Chinese Digital Currency
Be under no illusions of China’s intentions when it comes to blockchain technology. Regardless of how much rhetoric the Chinese is pushing against ‘cryptocurrency’, a Chinese Digital Currency is happening. China has already built the two foundational pillars of a digital nation: payments and identity. What’s more, this has been done on an astonishing scale, with messaging and payment super apps like WeChat and Alipay embedded into the daily lives of over a billion people. From the nation’s internal perspective, China’s digital currency would enable the state to have unprecedented visibility into granular and individual economic activity.
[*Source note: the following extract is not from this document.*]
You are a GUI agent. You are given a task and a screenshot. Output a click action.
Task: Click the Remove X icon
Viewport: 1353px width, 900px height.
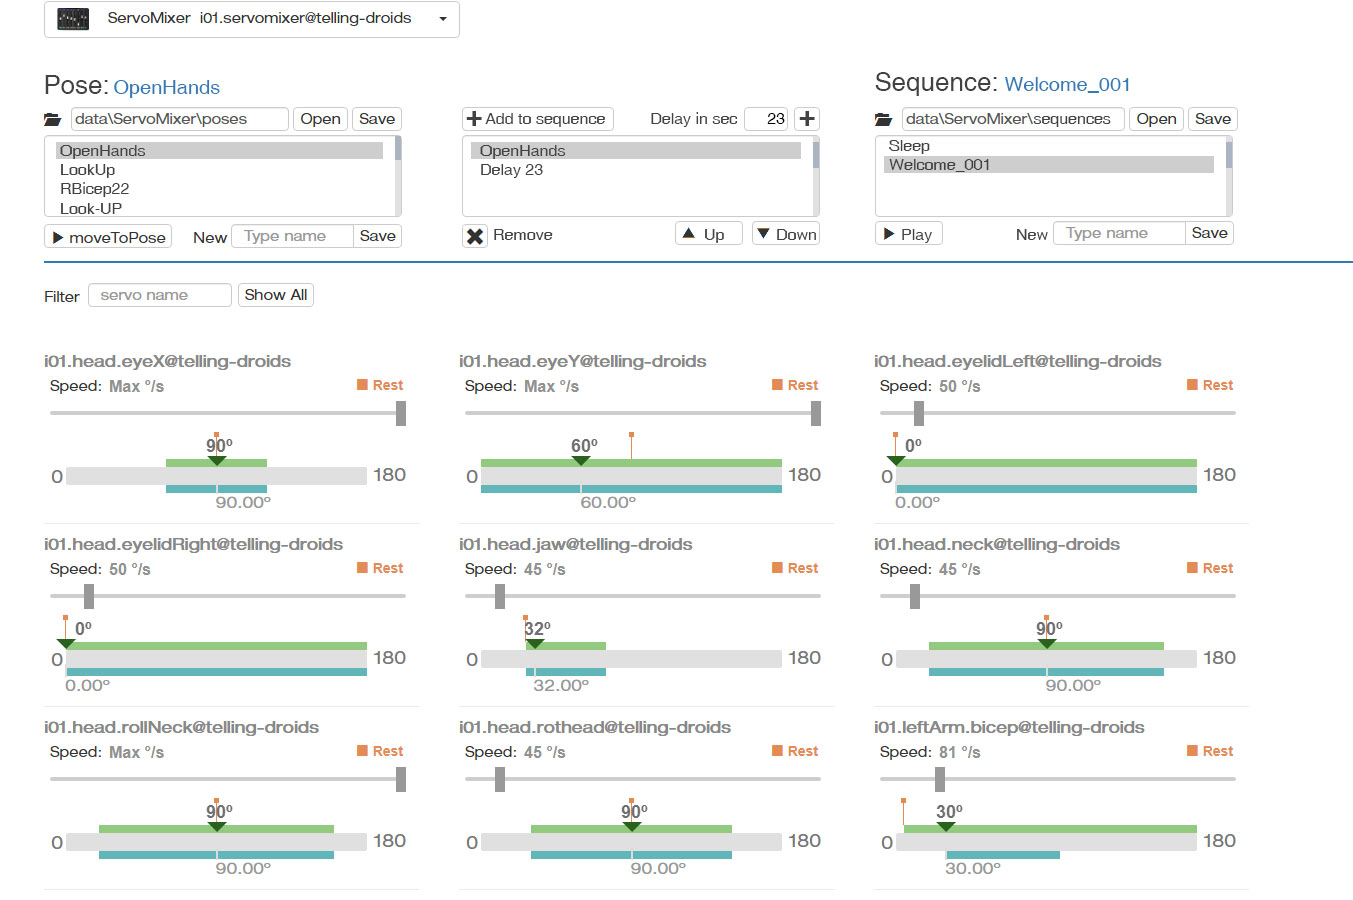tap(475, 236)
This access creates the ability for the state to analyze citizens’ payments and online activity, greasing the wheels of ‘social credit’ scoring. This type of financial surveillance would be on a scale that’s only been imagined, but never been seen before. Not only could it have very significant social ramifications, but would certainly catch the attention of other global superpowers. That said, it will be the external impact that a Chinese digital currency will have on international finance that will really cause other countries, like the US in particular, to wake up and smell the Renminbi.
The US Reaction
There’s been a very vocal response by the leaders in the United States concerned over Facebook’s Libra cryptocurrency. In reality it’s not a serious threat to the hegemony of the US dollar — if US authorities want to shut it down completely, they will. Facebook is under ongoing scrutiny and has a number of challenges to face before it could bring a cryptocurrency to the market in a meaningful way. The Chinese digital currency, on the other hand, could present a real existential threat to the dollar’s position as the world’s reserve currency. To qualify that sweeping statement, in terms of large-scale international trade, the position of the US dollar is unlikely to be challenged for some time; its position is underpinned by a depth and quality of financial markets, institutions and rule of law which China realistically can’t match right now. That said, over time a Chinese digital currency could enable an alternative and more efficient mechanism for settling international transactions and this would undermine the current reliance on clearing via US dollars. Furthermore, there are many areas of the global economy where it’s not hard to imagine a Chinese digital currency starting to compete with the dollar. Especially if this new Chinese currency is not restricted by international borders and its digital nature means it could eventually be used by anyone, anywhere, anytime. This is particularly true in markets where the US dollar is used as an informal substitute for unstable local currency, or ‘grey’ areas of the world economy, or in sanctioned countries. In places with close ties to China or countries where China is invested heavily, an internationally accessible digital Renminbi could become the preferred currency of choice. Even if the Chinese government can ‘see’ everything going on, this may not stop people outside of China’s borders using it, if they believe this is preferable to using the US payment and banking networks. Ultimately, if the current US political leaders see Chinese digital currency as something that threatens the dollar’s position as the global currency of choice, then you can be sure there will be a strong reaction and I’m willing to bet it will be in the form of a US Treasury-backed “Digital Dollar”.
The Crypto Response
What role would existing cryptocurrencies like bitcoin play in a future world that’s characterised by sovereign digital currencies? Well, every action has a reaction and one possible reaction to more state centralisation, control and surveillance (strengthened by the issuance of sovereign digital currency) could be that increasing numbers of people choose to ‘opt out’ and seek alternative financial systems which are more decentralised, borderless and outside the control of any single entity. In addition, as we move towards a cashless society, those who prefer the privacy and physical security of cash may shift to using decentralized cryptocurrencies that offer the same benefits. Finally, people who hold gold as a ‘hard asset’ hedge against macroeconomic instability and fiat currency devaluations may see digital currencies like bitcoin or digital gold as a viable, alternative store of value.
No matter how this all plays out or what country (or company) takes the leap first, you can be sure that the future of money is going to be digital. One way to prepare for this future is to learn about existing crypto assets and blockchain technology, buy some and try them for yourself. I encourage you to open up a digital wallet and experiment with using digital assets right now. It doesn’t require a huge investment, just a few dollars worth will give you insight into this new world and provide a flavour of what’s to come.